DIRECTIONS — Transcribe every record exactly.

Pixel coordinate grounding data
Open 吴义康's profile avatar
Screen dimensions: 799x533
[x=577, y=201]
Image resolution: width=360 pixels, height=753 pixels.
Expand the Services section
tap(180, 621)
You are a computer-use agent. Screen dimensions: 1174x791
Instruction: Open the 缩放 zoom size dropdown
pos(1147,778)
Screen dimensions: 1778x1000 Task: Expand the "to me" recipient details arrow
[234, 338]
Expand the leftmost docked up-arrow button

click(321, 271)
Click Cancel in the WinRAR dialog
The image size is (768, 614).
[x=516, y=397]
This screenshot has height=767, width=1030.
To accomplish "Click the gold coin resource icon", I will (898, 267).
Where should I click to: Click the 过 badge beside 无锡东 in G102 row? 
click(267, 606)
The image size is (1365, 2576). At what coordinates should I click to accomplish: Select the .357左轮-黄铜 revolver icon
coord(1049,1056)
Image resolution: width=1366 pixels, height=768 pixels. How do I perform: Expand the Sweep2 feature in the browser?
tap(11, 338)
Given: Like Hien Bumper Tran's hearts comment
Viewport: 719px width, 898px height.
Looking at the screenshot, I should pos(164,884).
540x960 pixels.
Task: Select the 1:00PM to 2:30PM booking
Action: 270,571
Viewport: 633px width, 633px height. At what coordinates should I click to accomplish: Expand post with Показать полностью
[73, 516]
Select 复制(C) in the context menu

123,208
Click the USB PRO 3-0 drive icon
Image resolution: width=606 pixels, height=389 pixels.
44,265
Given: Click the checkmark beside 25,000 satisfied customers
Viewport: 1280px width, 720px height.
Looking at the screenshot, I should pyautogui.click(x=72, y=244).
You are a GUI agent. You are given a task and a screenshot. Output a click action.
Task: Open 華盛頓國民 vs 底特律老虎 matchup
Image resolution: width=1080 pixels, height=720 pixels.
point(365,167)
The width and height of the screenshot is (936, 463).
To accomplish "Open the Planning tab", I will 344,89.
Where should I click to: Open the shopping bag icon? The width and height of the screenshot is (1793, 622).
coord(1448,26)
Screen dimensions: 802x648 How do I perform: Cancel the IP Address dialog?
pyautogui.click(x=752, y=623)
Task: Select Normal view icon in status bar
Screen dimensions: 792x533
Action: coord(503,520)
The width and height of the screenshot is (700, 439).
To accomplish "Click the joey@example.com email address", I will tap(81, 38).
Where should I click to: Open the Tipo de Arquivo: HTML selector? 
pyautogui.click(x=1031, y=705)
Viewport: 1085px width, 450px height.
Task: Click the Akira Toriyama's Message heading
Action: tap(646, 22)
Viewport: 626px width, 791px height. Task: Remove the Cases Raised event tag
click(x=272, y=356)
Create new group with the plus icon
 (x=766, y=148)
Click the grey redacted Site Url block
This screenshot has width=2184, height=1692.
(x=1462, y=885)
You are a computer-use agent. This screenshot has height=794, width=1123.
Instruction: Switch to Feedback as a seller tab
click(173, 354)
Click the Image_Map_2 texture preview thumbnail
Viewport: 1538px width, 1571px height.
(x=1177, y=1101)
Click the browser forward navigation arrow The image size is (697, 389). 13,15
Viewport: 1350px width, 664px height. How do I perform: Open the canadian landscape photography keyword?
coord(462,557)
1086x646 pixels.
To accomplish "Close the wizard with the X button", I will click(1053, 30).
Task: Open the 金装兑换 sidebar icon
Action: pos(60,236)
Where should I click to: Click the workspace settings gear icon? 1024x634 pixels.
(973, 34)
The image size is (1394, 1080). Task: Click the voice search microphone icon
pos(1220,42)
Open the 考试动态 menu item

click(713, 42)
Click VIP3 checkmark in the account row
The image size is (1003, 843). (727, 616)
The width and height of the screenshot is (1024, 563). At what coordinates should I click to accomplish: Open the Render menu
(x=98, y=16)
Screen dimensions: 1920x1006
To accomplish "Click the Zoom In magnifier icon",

SOLUTION TO THE PROBLEM —
Open 吴义康's profile avatar
Screen dimensions: 799x533
[x=577, y=201]
Image resolution: width=360 pixels, height=753 pixels.
Expand the Services section
tap(180, 621)
You are a computer-use agent. Screen dimensions: 1174x791
Instruction: Open the 缩放 zoom size dropdown
pos(1147,778)
Screen dimensions: 1778x1000 Task: Expand the "to me" recipient details arrow
[234, 338]
Expand the leftmost docked up-arrow button

click(321, 271)
Click Cancel in the WinRAR dialog
The image size is (768, 614).
[x=516, y=397]
This screenshot has height=767, width=1030.
To accomplish "Click the gold coin resource icon", I will (898, 267).
Where should I click to: Click the 过 badge beside 无锡东 in G102 row? 
click(267, 606)
The image size is (1365, 2576). At what coordinates should I click to accomplish: Select the .357左轮-黄铜 revolver icon
coord(1049,1056)
Image resolution: width=1366 pixels, height=768 pixels. How do I perform: Expand the Sweep2 feature in the browser?
tap(11, 338)
Given: Like Hien Bumper Tran's hearts comment
Viewport: 719px width, 898px height.
Looking at the screenshot, I should pos(164,884).
540x960 pixels.
Task: Select the 1:00PM to 2:30PM booking
Action: 270,571
Viewport: 633px width, 633px height. At what coordinates should I click to accomplish: Expand post with Показать полностью
[73, 516]
Select 复制(C) in the context menu

123,208
Click the USB PRO 3-0 drive icon
Image resolution: width=606 pixels, height=389 pixels.
44,265
Given: Click the checkmark beside 25,000 satisfied customers
Viewport: 1280px width, 720px height.
Looking at the screenshot, I should pyautogui.click(x=72, y=244).
You are a GUI agent. You are given a task and a screenshot. Output a click action.
Task: Open 華盛頓國民 vs 底特律老虎 matchup
Image resolution: width=1080 pixels, height=720 pixels.
point(365,167)
The width and height of the screenshot is (936, 463).
To accomplish "Open the Planning tab", I will 344,89.
Where should I click to: Open the shopping bag icon? The width and height of the screenshot is (1793, 622).
coord(1448,26)
Screen dimensions: 802x648 How do I perform: Cancel the IP Address dialog?
pyautogui.click(x=752, y=623)
Task: Select Normal view icon in status bar
Screen dimensions: 792x533
Action: coord(503,520)
The width and height of the screenshot is (700, 439).
To accomplish "Click the joey@example.com email address", I will tap(81, 38).
Where should I click to: Open the Tipo de Arquivo: HTML selector? 
pyautogui.click(x=1031, y=705)
Viewport: 1085px width, 450px height.
Task: Click the Akira Toriyama's Message heading
Action: tap(646, 22)
Viewport: 626px width, 791px height. Task: Remove the Cases Raised event tag
click(x=272, y=356)
Create new group with the plus icon
 (x=766, y=148)
Click the grey redacted Site Url block
This screenshot has width=2184, height=1692.
(x=1462, y=885)
You are a computer-use agent. This screenshot has height=794, width=1123.
Instruction: Switch to Feedback as a seller tab
click(173, 354)
Click the Image_Map_2 texture preview thumbnail
Viewport: 1538px width, 1571px height.
(x=1177, y=1101)
Click the browser forward navigation arrow The image size is (697, 389). 13,15
Viewport: 1350px width, 664px height. How do I perform: Open the canadian landscape photography keyword?
coord(462,557)
1086x646 pixels.
To accomplish "Close the wizard with the X button", I will click(1053, 30).
Task: Open the 金装兑换 sidebar icon
Action: pos(60,236)
Where should I click to: Click the workspace settings gear icon? 1024x634 pixels.
(973, 34)
The image size is (1394, 1080). Task: Click the voice search microphone icon
pos(1220,42)
Open the 考试动态 menu item

click(713, 42)
Click VIP3 checkmark in the account row
The image size is (1003, 843). (727, 616)
The width and height of the screenshot is (1024, 563). At what coordinates should I click to accomplish: Open the Render menu
(x=98, y=16)
Screen dimensions: 1920x1006
To accomplish "Click the Zoom In magnifier icon",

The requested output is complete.